* [REQUIRED TASKS]:
a. According to the MADRID ABIERTO introduction, when and where did the selected artists meet for their initial seminar?
b. Summarize the MADRID ABIERTO introduction in two sentences.
c. Rewrite the part of the MADRID ABIERTO introduction that begins at the words "Implicit in the" and stops after "in today’s society.", swapping "collaboration" for "cooperation".

* [PASSAGE GIVEN]:
_ _ _
Texts
2009-10. Cecilia Andersson. INTRODUCTION
This is the first edition of MADRID ABIERTO as a biennial event and the theme for this edition is collaboration. The call for works announced its openness for proposals that spans across disciplines and for artists aiming to situate their work within the social realm of art practice and audience participation. Selected artists met for three days during an initial seminar which took place in Madrid early February 2009. The aim of the seminar was not only for participating artists to introduce themselves and present earlier works but also to allow for other players, familiar with Madrid and its context, to present their activities. Behind it all was the idea to create a network of connections, a network that would help the selected visiting artists, the majority of them based outside of Spain, to connect with local knowledge and with the specific context of Madrid. The works now presented are some of the results of processes and contacts initiated during this seminar.
For cities to thrive, to be communicative and alive and to function as catalysers of public life, it is necessary to stimulate civic participation and community involvement. Given the current framework, where society often fail to negotiate some of the most immediate challenges, how can pooling resources such as the ones found in collaborative and interdisciplinary initiatives, develop alternative work methods? How can inertia and nostalgia be substituted by visionary and inspiring tools acting as catalysts for change? In our post-political age, how can artistic practices intervene beyond dominant conventions? How can artists access and address spaces and places when in fact, most citizens takes no interest to participate in communal social networks?
This edition of MADRID ABIERTO explores how collaboration and co-operation can act as catalysts to induce changes of benefit for the city and its inhabitants. Involving people from a broad professional spectrum, among them gardeners, actors, community workers, programmers, architects and urban planners, resulting art projects manifest a wide range of views and expressions. The aim of such a socially engaged approach is to create a larger network which, ideally, makes it possible to come closer to an understanding of some of the dynamics that operate in the city. Articulating specific concerns and voicing local issues is one step closer to resolving a conflict or improving a situation. The ten commissioned artists in this edition of MADRID ABIERTO are probing into terrains that often remain in obscurity and/or silence. The aim is to reveal some of the dynamics of collaborative efforts and explore how such efforts may affect people and politics in specific places.
Implicit in the word collaboration is some kind of mutual understanding. It would be difficult to carry out a collaborative project if there was not initially agreed upon what the project wished to communicate and to who. This process of stipulating goals, articulating and exploring paths as well as the constant look-out for additional partners are integral parts of collaborative projects. In these aspects, art projects and cultural projects in general, can function as tools for exchange and of recognition of the people involved. Initiating collaborative dialogues allows for coexistence, neighbourliness, alternative identification and for greater comprehension of diversity. Art must in these contexts be understood as a form of political imagination. The need to create such models is endless in today’s society.
_ _ _
* [A block of data]:
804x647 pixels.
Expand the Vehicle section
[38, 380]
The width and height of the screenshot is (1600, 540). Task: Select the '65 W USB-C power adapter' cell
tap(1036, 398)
_ _ _
* [TASK SOLUTIONS]:
a. In Madrid, in early February 2009.

b. This first biennial edition of MADRID ABIERTO takes collaboration as its theme, and the selected artists, most of them based outside Spain, met at a seminar in Madrid to build a network of connections with local knowledge. The edition explores how collaboration among people from many professions can act as a catalyst for changes that benefit the city and its inhabitants, with art understood as a form of political imagination.

c.
Implicit in the word cooperation is some kind of mutual understanding. It would be difficult to carry out a collaborative project if there was not initially agreed upon what the project wished to communicate and to who. This process of stipulating goals, articulating and exploring paths as well as the constant look-out for additional partners are integral parts of collaborative projects. In these aspects, art projects and cultural projects in general, can function as tools for exchange and of recognition of the people involved. Initiating collaborative dialogues allows for coexistence, neighbourliness, alternative identification and for greater comprehension of diversity. Art must in these contexts be understood as a form of political imagination. The need to create such models is endless in today’s society.